The U.S. national debt topped $34 trillion for the first time ever in early January, just over three months after surpassing the $33 trillion mark, according to data released by the U.S. Treasury.
Congress has punted on spending deadlines three times since the end of September as it grapples with how to fund the government amid tensions about the ballooning national debt.
Under the latest stopgap measure passed in January, funding for four federal agencies will expire on March 1. Funding for the rest of the government is set to run out on March 8.
President Biden and House Republicans faced off on the borrowing limit last spring, ultimately averting disaster days before the U.S. was set to default.
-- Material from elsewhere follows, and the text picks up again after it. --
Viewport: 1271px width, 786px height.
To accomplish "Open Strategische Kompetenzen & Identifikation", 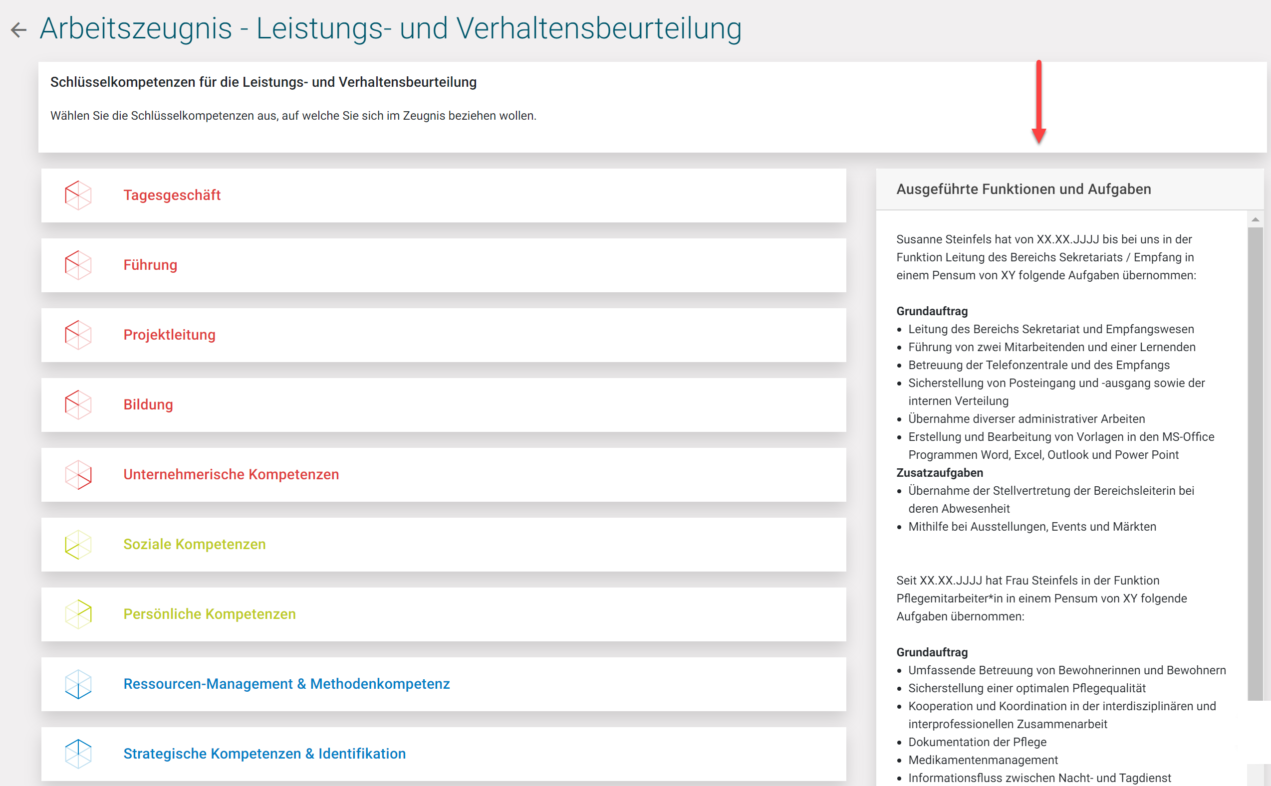I will (264, 753).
But Fitch Ratings downgraded the U.S. credit rating from “AAA” to “AA+” in August, citing the increasing burden of the national debt and repeated partisan standoffs over the debt limit.
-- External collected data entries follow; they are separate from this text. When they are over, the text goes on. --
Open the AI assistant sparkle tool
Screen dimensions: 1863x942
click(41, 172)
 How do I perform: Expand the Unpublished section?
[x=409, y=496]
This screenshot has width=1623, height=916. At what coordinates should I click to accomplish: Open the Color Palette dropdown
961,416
Despite the Fed chair’s long-term worries about the national debt, he said members of the central bank’s rate-setting panel believe “the economy’s in a good place.”
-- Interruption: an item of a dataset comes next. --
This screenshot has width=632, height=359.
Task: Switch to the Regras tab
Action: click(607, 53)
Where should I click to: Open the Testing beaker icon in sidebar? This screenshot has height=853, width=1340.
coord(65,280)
The economy has been growing quickly, clocking in at an annual rate of 3.3 percent during the fourth quarter of 2023, according to the latest data released by the Commerce Department’s Bureau of Economic Analysis.
Inflation has also fallen drastically from its 9 percent peak in summer 2022 to 3.4 percent in December, according to the latest consumer price index (CPI). The Fed hiked interest rates from near zero in March 2022 to a range of 5.25 to 5.5 percent in June 2023, and they have held rates steady at subsequent meetings.
Top Fed officials have signaled rate cuts on the horizon in 2024 but declined to cut rates following the January meeting last Wednesday, as expected. What was less expected was Powell’s suggestion that March rate cuts were off the table at a press conference following the announcement, a position he doubled down on during his “60 Minutes” interview.
“I would say, and I did say yesterday, that I think it’s not likely that this committee will reach that level of confidence in time for the March meeting, which is in seven weeks,” Powell said.
“The kinds of things that would make us want to move sooner would be if we saw weakness in the labor market or if we saw inflation really persuasively coming down,” he added.
Powell and the Fed have taken heat from both sides of the political spectrum for their decision to keep interest rates at their highest level in more than two decades.
Former President Trump accused Powell of being “political” and suggested the Republican appointee would cut rates to help Democrats during the upcoming election during a Fox Business interview on “Mornings with Maria” that aired Sunday.
Some Senate Democrats also urged the Fed chair to cut rates ahead of last Wednesday’s meeting.
“As the Fed weighs its next steps in the new year, we urge you to consider the effects of your interest rate decisions on the housing market and to reverse the troubling rate hikes that have put affordable housing out of reach for too many,” Sens. Elizabeth Warren (D-Mass.), John Hickenlooper (D-Colo.), Jacky Rosen (D-Nev.) and Sheldon Whitehouse (D-R.I.) wrote in a letter to Powell last Sunday.
But Powell pushed back on any implication that politics would play a role in the Fed’s decision to cut interest rates in the coming months.
“We do not consider politics in our decisions. We never do. And we never will,” Powell said. “Integrity is priceless. And at the end, that’s all you have.”